En pleno siglo XII, padecer este mal significaba el aislamiento social y la pérdida inmediata de los derechos dinásticos. Pese al devastador diagnóstico, tras la pronta muerte de su padre Amalarico I, el joven asumió el trono de Jerusalén con solo 13 años.

El rey que frenó a Saladino: La Batalla de Montgisard

La prueba de fuego para el monarca llegó en el año 1177. El sultán Saladino avanzaba con un ejército de más de 20,000 hombres dispuesto a tomar la Ciudad Santa. Balduino IV, con apenas 16 años y una salud deteriorada que ya afectaba la movilidad de sus extremidades, reunió a unos 500 caballeros templarios y unos miles de soldados de infantería para interceptar la amenaza.

El enfrentamiento definitivo ocurrió en Montgisard. Consciente de la enorme desventaja numérica, el joven gobernante bajó de su montura, se arrodilló ante la reliquia de la Verdadera Cruz y suplicó por la victoria frente a sus hombres.

El gesto inspiró profundamente a las tropas. La carga de caballería posterior desarticuló las líneas enemigas de tal forma que el propio Saladino estuvo a punto de ser capturado. Esta victoria aplastante consolidó la reputación militar del soberano en toda la región.

La gestión política en una corte dividida

Más allá del campo de batalla, el monarca tuvo que lidiar con las intrigas de los nobles locales y la presión constante por asegurar su sucesión. Su hermana Sibila y las facciones sedientas de poder complicaron sus últimos años de vida, obligándolo a actuar como un mediador implacable mientras su propio cuerpo se debilitaba día tras día.

Un legado de resistencia frente a la adversidad

A medida que la enfermedad avanzaba, Balduino perdió la vista y la capacidad de sostener las riendas de su caballo.
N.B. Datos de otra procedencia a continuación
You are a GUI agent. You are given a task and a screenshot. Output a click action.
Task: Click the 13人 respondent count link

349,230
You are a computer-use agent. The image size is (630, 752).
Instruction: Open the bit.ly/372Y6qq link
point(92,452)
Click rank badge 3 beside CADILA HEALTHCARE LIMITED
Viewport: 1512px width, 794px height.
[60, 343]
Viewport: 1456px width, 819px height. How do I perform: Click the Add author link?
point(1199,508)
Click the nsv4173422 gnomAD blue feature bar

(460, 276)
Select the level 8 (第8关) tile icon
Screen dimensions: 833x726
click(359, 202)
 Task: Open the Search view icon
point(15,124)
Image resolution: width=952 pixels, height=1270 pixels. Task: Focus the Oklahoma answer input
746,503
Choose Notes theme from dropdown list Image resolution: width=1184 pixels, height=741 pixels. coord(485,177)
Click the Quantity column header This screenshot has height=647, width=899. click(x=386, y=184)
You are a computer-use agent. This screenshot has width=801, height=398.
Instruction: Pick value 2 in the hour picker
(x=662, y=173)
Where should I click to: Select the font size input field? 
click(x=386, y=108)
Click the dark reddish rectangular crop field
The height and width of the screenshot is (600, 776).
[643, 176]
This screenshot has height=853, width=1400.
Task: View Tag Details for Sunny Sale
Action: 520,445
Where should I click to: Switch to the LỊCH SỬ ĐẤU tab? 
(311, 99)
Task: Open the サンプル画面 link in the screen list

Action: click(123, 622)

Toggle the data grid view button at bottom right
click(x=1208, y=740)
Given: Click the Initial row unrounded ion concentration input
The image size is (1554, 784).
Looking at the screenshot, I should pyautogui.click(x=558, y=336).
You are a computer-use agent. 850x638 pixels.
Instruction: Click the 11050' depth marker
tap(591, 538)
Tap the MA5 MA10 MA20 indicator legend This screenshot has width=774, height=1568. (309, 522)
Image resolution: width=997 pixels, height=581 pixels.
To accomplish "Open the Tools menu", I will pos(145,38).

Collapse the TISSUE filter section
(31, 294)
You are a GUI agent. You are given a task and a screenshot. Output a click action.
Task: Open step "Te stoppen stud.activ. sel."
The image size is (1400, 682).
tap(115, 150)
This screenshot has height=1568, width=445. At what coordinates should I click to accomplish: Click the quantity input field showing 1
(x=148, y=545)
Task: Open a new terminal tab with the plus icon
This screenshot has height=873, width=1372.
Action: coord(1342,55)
Lejos de rendirse, empezó a utilizar una litera para ser transportado directamente al frente del campo de batalla. Aun en esas condiciones, su sola presencia infundía un respeto absoluto entre sus hombres y un temor reverencial en sus oponentes.

El monarca falleció en 1185 a la edad de 24 años. Su resistencia contuvo el colapso del Reino de Jerusalén durante una década, demostrando una fortaleza mental capaz de doblegar las peores limitaciones físicas.

Conclusión

La historia recuerda a Balduino IV no como una víctima de su padecimiento, sino como uno de los líderes más tenaces de las Cruzadas. Su vida es un testimonio de coraje y deber que sigue fascinando a historiadores y entusiastas por igual.